Outras saudades

A mesa do botequim espera ansiosa. Pelo tamborilar de minhas unhas vermelhas no tampo de fórmica. Pelos teus dedos explicando um esquema tático qualquer. Pelo engatinhar de nossas mãos para se aprisionarem desavisadas. Trocam toalhas. Caem copos. Traçam toucinhos. Cruzam-se as pernas da mesa, zangada.

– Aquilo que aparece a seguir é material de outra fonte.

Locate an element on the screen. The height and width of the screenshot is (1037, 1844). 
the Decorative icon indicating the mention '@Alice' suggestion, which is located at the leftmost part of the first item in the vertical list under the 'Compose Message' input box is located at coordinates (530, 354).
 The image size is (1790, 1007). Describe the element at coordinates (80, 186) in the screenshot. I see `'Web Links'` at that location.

O asfalto deixa cair grossas lágrimas cinzas. Pelos passos teus. E meus. Que agora rumam sozinhos. Em descompasso. Sapatos pretos se arrastam pela calçada. Têm pressa. Trabalham até a noite. À meia-noite. Percorrem caminhos duvidosos. Saltos vermelhos batem na cara da rua. Vão firmes. Saem antes do sol nascer. E o sol nem sempre nasce. Esticam-se para alcançar bocas desconhecidas.
A minha poesia chora. Por não ter teus mouros olhos a percorrê-la. Lacrimeja à palavra não dita. Ao verso não lido. À dedicatória esquecida. Sente frio. Eriçam-se as rimas. Encolhe-se a métrica. Pela falta da mornidão do teu olhar. A contemplá-la como uma bela nua. Espia atordoada para fora da gaveta. Não avista tuas castanhas amêndoas. Suspira.
Num soluço, a poesia chora ao abandono. Dramática, se debate desesperada. Agarra-se à mesa. Foge de minha caneta. Encolhe os ombros. Entala o coração. Se contorce, sôfrega.
Pelo fim de nossa inspiração cotidiana, a poesia se amassa em uma bolinha de papel. E morre.